### WHAT YOU NEED TO DO
Go through the material below and count the lines in which the word "computer" occurs; the only output is the number.

### ENTRIES PROVIDED
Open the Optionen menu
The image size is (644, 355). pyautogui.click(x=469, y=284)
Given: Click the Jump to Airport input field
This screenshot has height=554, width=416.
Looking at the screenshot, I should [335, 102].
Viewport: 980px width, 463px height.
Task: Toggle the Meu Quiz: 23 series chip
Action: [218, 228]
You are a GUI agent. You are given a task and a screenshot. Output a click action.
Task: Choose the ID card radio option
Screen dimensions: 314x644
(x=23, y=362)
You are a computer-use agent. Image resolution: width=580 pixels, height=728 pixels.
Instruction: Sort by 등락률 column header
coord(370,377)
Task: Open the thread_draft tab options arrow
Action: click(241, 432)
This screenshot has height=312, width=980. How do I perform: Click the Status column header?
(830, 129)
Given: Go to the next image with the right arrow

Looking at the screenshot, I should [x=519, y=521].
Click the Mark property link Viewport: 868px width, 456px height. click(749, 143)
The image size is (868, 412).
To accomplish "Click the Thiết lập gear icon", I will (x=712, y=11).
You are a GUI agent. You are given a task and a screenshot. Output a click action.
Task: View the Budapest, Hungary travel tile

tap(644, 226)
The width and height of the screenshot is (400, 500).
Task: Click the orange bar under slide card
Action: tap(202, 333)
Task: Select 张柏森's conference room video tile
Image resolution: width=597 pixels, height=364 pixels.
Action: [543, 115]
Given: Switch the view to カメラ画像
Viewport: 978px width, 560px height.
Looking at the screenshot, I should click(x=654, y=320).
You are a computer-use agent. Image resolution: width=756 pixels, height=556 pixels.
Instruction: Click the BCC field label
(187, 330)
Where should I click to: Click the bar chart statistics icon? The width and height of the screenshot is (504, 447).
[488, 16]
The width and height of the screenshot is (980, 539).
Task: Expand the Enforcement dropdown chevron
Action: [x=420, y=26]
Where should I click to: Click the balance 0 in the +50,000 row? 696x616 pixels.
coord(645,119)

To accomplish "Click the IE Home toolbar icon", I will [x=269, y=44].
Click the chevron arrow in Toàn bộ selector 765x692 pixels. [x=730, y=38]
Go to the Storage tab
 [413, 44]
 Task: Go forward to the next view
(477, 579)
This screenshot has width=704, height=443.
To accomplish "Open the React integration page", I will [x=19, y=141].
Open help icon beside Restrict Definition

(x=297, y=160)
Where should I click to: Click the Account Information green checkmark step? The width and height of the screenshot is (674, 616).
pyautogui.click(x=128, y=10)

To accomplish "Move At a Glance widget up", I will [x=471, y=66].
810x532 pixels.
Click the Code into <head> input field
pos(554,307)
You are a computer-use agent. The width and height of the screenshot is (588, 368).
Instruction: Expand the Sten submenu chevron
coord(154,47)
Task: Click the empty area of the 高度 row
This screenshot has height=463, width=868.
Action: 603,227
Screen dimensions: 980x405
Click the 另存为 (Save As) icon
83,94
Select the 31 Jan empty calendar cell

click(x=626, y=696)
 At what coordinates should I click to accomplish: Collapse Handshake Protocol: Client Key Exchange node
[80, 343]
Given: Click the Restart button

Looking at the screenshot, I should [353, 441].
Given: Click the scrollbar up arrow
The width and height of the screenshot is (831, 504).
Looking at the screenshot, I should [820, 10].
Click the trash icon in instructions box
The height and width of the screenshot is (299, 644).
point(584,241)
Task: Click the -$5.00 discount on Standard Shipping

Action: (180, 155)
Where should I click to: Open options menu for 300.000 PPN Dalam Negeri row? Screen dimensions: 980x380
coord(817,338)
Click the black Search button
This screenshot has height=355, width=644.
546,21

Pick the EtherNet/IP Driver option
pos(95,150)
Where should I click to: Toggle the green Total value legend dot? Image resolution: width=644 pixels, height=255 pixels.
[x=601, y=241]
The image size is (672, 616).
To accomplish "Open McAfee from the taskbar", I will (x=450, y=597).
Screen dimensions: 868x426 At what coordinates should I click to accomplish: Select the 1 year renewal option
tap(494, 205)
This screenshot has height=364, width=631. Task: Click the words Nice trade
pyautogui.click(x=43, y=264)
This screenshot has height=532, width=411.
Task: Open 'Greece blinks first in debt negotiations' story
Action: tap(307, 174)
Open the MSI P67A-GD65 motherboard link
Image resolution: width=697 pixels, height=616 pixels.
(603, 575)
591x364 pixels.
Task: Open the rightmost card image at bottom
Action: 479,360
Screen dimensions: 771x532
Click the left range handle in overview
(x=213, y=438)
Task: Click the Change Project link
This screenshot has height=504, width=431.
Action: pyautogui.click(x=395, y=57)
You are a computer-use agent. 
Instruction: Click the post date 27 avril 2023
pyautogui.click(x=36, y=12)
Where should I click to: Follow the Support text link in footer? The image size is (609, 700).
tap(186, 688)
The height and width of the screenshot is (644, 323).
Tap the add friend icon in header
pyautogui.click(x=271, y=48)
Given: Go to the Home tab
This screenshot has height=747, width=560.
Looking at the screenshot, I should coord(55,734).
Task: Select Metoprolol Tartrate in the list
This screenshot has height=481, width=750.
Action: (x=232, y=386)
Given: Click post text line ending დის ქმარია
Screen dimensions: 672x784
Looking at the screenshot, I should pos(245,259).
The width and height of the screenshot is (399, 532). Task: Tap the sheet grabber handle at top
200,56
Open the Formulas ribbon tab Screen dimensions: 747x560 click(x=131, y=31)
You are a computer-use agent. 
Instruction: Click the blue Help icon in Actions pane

### OUTPUT OF THE TASK
5